Aside from putting a strong sire selection emphasis on maternal fertility, birthing and weaning rates, the Casey's also choose rams on Australian Sheep Breeding Values (ASBVs) for key profit-driving traits of early lamb growth, intramuscular fat and eye muscle.
They aim for lambs to hit the market in January when the major sheep sales further north in Ballarat and Bendigo are winding-down and processors start to look south for younger and 'fresher' lambs.
"We tend to sell in the Hamilton saleyards, and Midfield Meat International is one of our most regular buyers," Mr Casey said.
"Their feedback to us is that our lambs are high-yielding with good meat eating trait qualities."
Mr Casey said pasture growing conditions were excellent in the summer of 2019-20 and lambs were able to grow to 45-55 kilograms liveweight (and about 24kg carcase weight) by the time they were sold in January this year.

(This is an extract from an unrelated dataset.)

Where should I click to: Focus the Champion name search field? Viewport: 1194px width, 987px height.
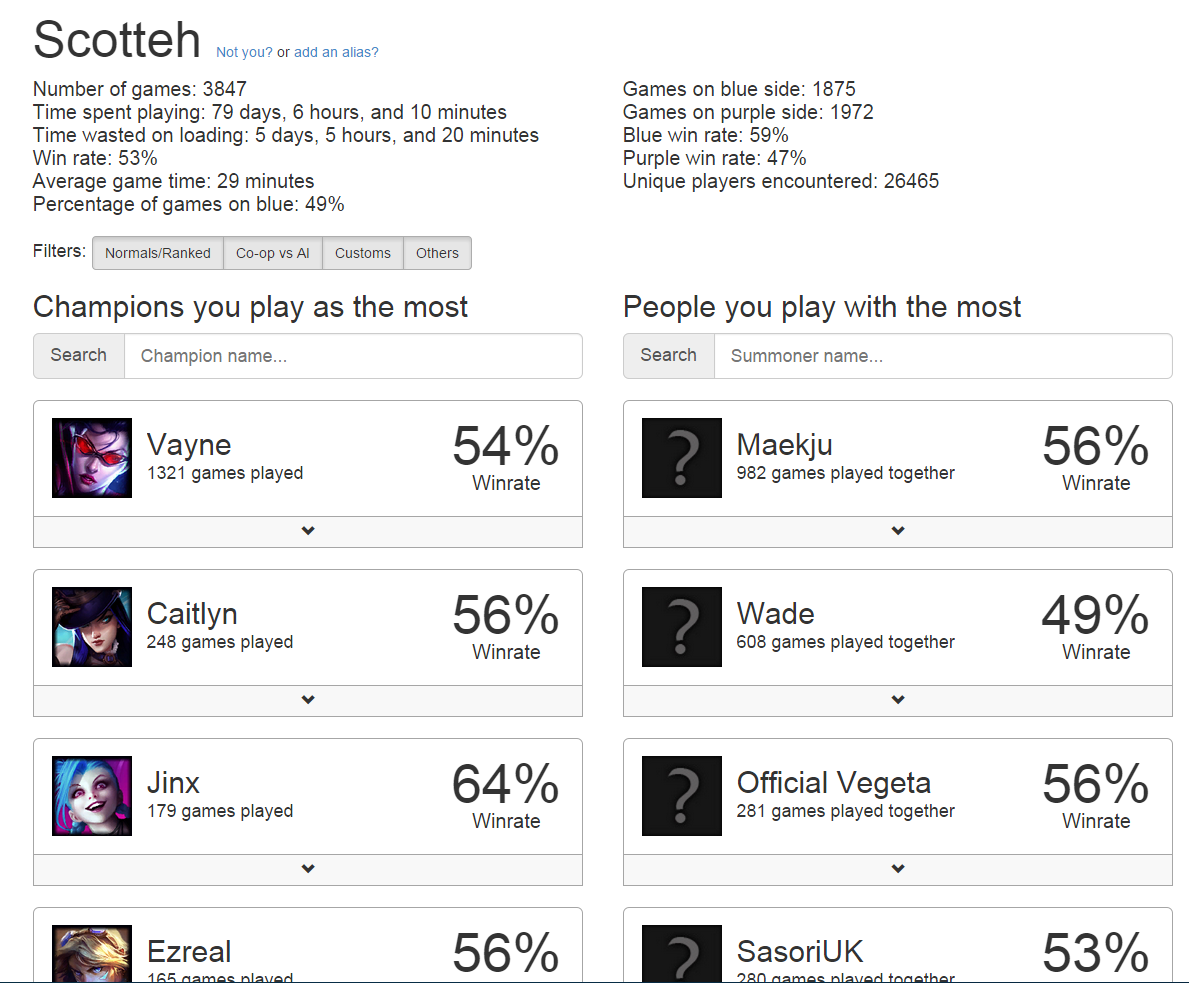click(353, 356)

This was a growth rate of about 250 grams per head per day, achieved completely on pasture feed during spring and early summer - without the need for any silage or other supplementary grain.

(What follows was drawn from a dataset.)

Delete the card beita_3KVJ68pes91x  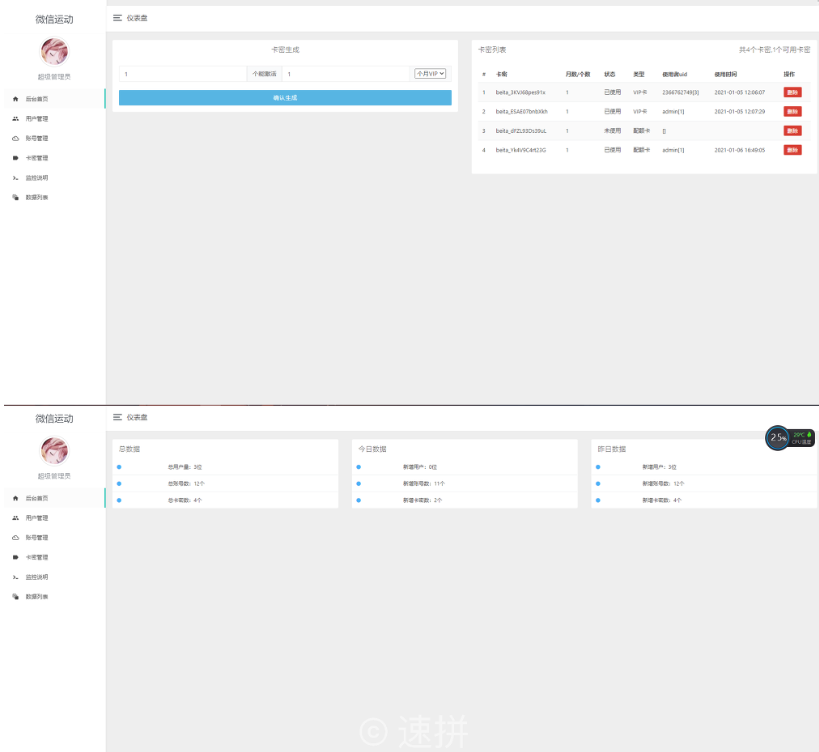792,92
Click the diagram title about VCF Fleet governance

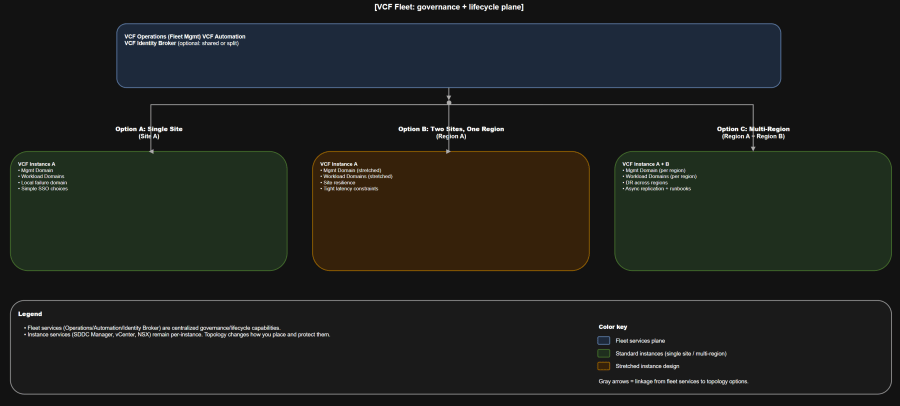coord(449,7)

The Caseys are looking for a repeat productivity performance during the remainder of this year, particularly with lamb prices coming off the boil by $2-3/kg from initial budget estimations.
"We really need our lambs to hold-on and keep growing right through the spring and summer months - and the Cashmore stock have proved time and time again that they will do this," Mr Casey said.
He said another market diversification opportunity that had arisen in 2020 was selling scanned in lamb ewe lambs, with a line of 300 marketed in June fetching $290/head.
"We would need to pick the seasons to do this, but it could be a good alternative income stream in future," he said.
In the past two decades, the development of Cashmore Maternal composites has needed to adjust to adapt to Australia's seasonal challenges that sometimes meant a dry spring finish or drought.
An early finish to the growing season created risks of lean and poor muscled carcasses and reduced lamb growth rates, which hit producers in the hip pocket.
To address this problem, the Cashmore Oaklea stud has been putting breeding emphasis on fast growth rates, high numbers of lambs weaned - from a moderately framed, medium wool ewe - and important meat eating quality traits.
Mr Casey said his commercial enterprise was able to track along the same lines, thanks to these efforts by the stud.
"Genetic progress - based on performance recording - for the key sheep profit-driving traits helps us to boost on-farm production," he said.
"This comes from the ability to run sheep at higher year-round stocking rates, have more lambs born and use a greater percentage of our spring and summer pastures to grow meat," he said.
"This means more kilograms of lambs weaned per hectare and higher gross income."
Cashmore Oaklea performance records its ewe stud flock of more than 9000 head, with comprehensive measurements taken across an animal's life.
It has also invested in developing novel traits, such as yearling weaning weight, parasite resistance and adult weight, that are now standard ASBVs - several of which the stud is leading in.